# Not processing pickles.



## PrettyPaisley (May 18, 2007)

I just bought a bunch of small cukes for whole dill pickles and was talking to the farmer's wife about canning them. She heats her jars and the vinegar mix she pours over top of them but does not water bath the pickles-to keep them crisp. 

I know this isn't FDA approved but does anyone else do this with success? She said that the heat of the jars and the vinegar would seal them-but my concern is keeping them crisp. 

Thoughts?


----------



## Randy Rooster (Dec 14, 2004)

I dont water bath my peppers when I do them that way and it seems to work- dont know about pickles


----------



## SlaterCreek (Nov 28, 2009)

I do it this way as well. Usually all the jars seal up fine. I use a recipe that was past down from my Grandmother. I tried to water bath them one time and they turned out soggy. I would also like to know if it is truly safe or not, but that being said they are crisp pickels


----------



## judylou (Jun 19, 2009)

You are trading off safety for crispness using this very old method so it is your choice. Ever since the studies proved that pH does not remain stable during storage and that both botulism and listeria can grow in even an acidic environment, skipping the processing hasn't been considered safe. Unfortunately some still do it using the "no one has died yet" justification for the outdated practices such as this.
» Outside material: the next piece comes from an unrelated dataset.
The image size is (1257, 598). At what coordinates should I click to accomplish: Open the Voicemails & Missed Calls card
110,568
The loss of the safety factor has never been acceptable to me when the crispness issue is so easily resolved by using Pickle Crisp (calcium chloride) or even ice water and lime pre-soak. Even with the hazards of using lime, when done correctly, it is still safer in the long run than skipping the processing.

And to be fair, the safety would also be affected by which recipe you use. If pickled in 100% vinegar skipping the processing would 'probably' be safe (though not recommended) but a recipe that is an old one and that calls for less than 75% vinegar or less wouldn't be.
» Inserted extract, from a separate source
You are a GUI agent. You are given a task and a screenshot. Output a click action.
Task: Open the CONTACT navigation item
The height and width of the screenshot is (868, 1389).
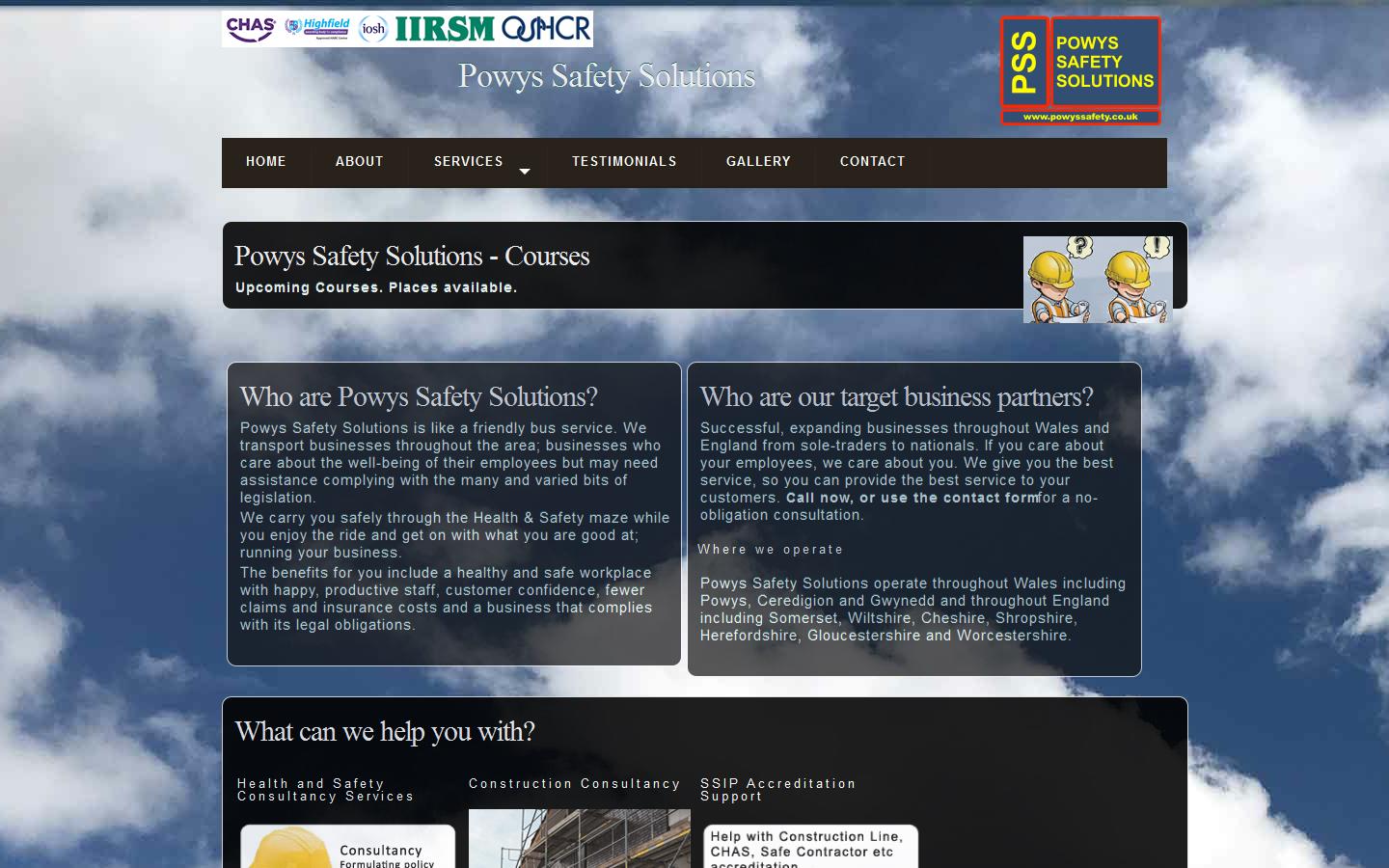(872, 162)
Do yourself and those who will eat your pickles a favor and by some Pickle Crisp or a small container of calcium chloride readily available in bulk from several sources and process your pickles.


----------



## homeschool6 (Mar 2, 2005)

At my house we eat a LOT of pickles. My MIL and myself pickle them without processing for those that we will be eating in the next month or so and then process the rest.


----------